Nesta terça-feira (3) foram divulgadas pelo The Intercept Brasil, filmagens da audiência de instrução e julgamento e até mesmo a sentença do caso Mari Ferrer. A notícia que afirmava tratar-se de caso de absolvição em razão do crime de “estupro culposo” rapidamente se espalhou, gerando opiniões prematuras e um sentimento coletivo de indignidade e descrença no Poder Judiciário.

Longe de adentrar no mérito da questão e tomar partido, gostaria de fazer um alerta: muitas vezes somos tomados pelos sentimentos e deixamos de analisar a situação com visão crítica. Como tudo na vida, uma única história possui duas (ou mais) versões, e conclusões precipitadas costumeiramente mais atrapalham do que ajudam.

Em primeiro lugar é preciso lembrar que o processo que envolve a influencer Mari Ferrer e o empresário André de Camargo Aranha tramita em segredo de justiça, justamente para preservar as partes (principalmente a vítima). Portanto, pelo certo, qualquer conclusão deveria ser tomada somente após a análise completa de todo o processo.

Não tive acesso à integra dos autos, somente à sentença que foi divulgada pela mídia, desta forma, vou me ater à esta.

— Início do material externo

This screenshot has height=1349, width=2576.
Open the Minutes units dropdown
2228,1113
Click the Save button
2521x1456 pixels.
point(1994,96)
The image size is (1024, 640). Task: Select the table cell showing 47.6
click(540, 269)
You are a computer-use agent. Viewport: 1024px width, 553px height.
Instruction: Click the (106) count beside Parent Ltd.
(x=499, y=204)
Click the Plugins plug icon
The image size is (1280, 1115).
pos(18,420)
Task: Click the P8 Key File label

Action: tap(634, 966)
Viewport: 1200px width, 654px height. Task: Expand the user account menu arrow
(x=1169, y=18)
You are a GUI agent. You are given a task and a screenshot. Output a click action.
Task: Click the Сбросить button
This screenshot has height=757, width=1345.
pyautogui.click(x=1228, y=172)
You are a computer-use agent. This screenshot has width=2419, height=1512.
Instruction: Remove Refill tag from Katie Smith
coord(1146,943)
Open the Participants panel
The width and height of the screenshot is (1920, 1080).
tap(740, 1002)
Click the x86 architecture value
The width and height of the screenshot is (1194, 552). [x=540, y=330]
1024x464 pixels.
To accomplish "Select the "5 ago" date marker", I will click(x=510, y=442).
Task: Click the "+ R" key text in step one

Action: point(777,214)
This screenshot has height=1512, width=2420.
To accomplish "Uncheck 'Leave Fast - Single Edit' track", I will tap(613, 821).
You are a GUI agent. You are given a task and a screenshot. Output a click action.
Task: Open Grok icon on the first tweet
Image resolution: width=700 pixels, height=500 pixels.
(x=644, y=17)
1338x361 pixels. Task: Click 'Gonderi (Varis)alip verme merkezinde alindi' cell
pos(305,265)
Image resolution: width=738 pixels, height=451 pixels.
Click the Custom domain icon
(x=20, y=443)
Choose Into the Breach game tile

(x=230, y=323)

 O fato é que a ideia de que a absolvição foi justificada pelo suposto “estupro culposo” foi amplamente divulgada e utilizada como um símbolo de revolta, quando, na realidade, esta ideia se mostra tecnicamente equivocada.

Não há na decisão divulgada qualquer declaração ou afirmação sobre a ocorrência de estupro culposo.

Na fundamentação apresentada pelo Juiz do caso, após toda a análise entre a vulnerabilidade ou não da vítima para configuração do crime e a consistência das provas quanto à autoria, este entendeu que não ficou comprovado que a vítima estava incapaz de consentir no momento da relação sexual. Por este motivo, no entendimento do magistrado, havendo esta relevante dúvida, deveria ser aplicado o princípio do in dubio pro reo, previsto no art. 386, inciso VII, do CPP.

Ou seja, inexistindo certeza, a lei penal prevê a absolvição do acusado, a fim de evitar que alguém seja condenado sem provas.

Considerando toda a publicidade que o caso ganhou com o tempo, por todos os motivos justificáveis no mundo, a manchete equivocada promoveu uma verdadeira revolta social e gerou uma discussão superficial sobre essa questão jurídica quando, na realidade, os autos deveriam seguir em sigilo!

Sobre as filmagens da audiência de instrução e julgamento que mostram supostos abusos praticados pelo advogado de defesa (que também deveriam ser mantidas sob sigilo), cabe lembrar que estes estão sendo apurados pelos órgãos responsáveis. Se realmente houve algum excesso, que este seja devidamente punido.

Por fim, não se trata de defender esse ou aquele, ou ser conivente com um crime tão repulsivo quanto o estupro; se trata de se ater a verdade e evitar a propagação de informações distorcidas e equivocadas.

Todo e qualquer crime, especialmente o estupro, é um ato odioso e repugnante que merece ser punido, em obediência às leis que regem nosso País, sem juízo de valores. Um criminoso merece ser condenado pelos atos que efetivamente praticou, e não pela pressão social causada pela mídia.